_THE PROBLEM_
A word-for-word copy of the entries is needed, and it should contain no images.

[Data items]
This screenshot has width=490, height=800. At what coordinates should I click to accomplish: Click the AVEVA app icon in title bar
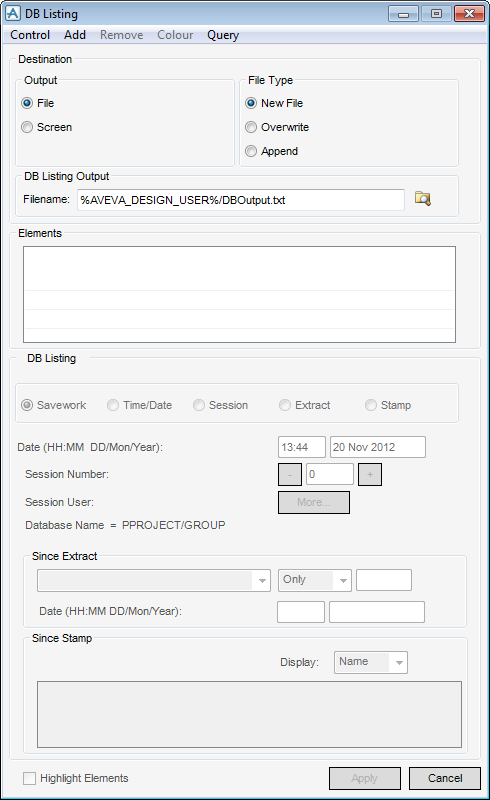pyautogui.click(x=13, y=13)
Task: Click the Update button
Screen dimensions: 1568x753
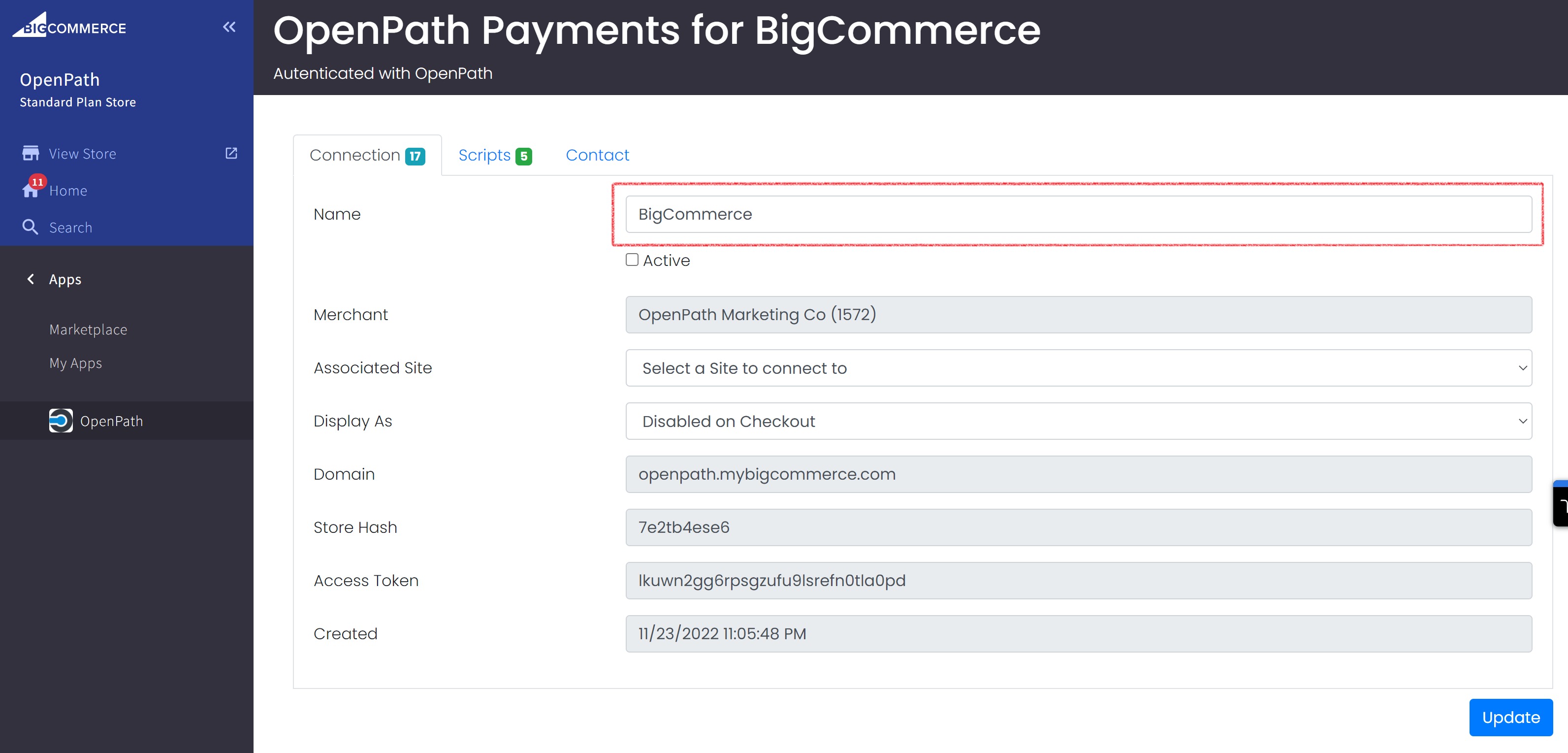Action: (1510, 717)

_ANSWER TO THE EXERCISE_
This screenshot has width=490, height=800. At what coordinates should I click to accomplish: Click the AVEVA app icon in title bar
pyautogui.click(x=13, y=13)
Task: Click the Update button
Screen dimensions: 1568x753
Action: (1510, 717)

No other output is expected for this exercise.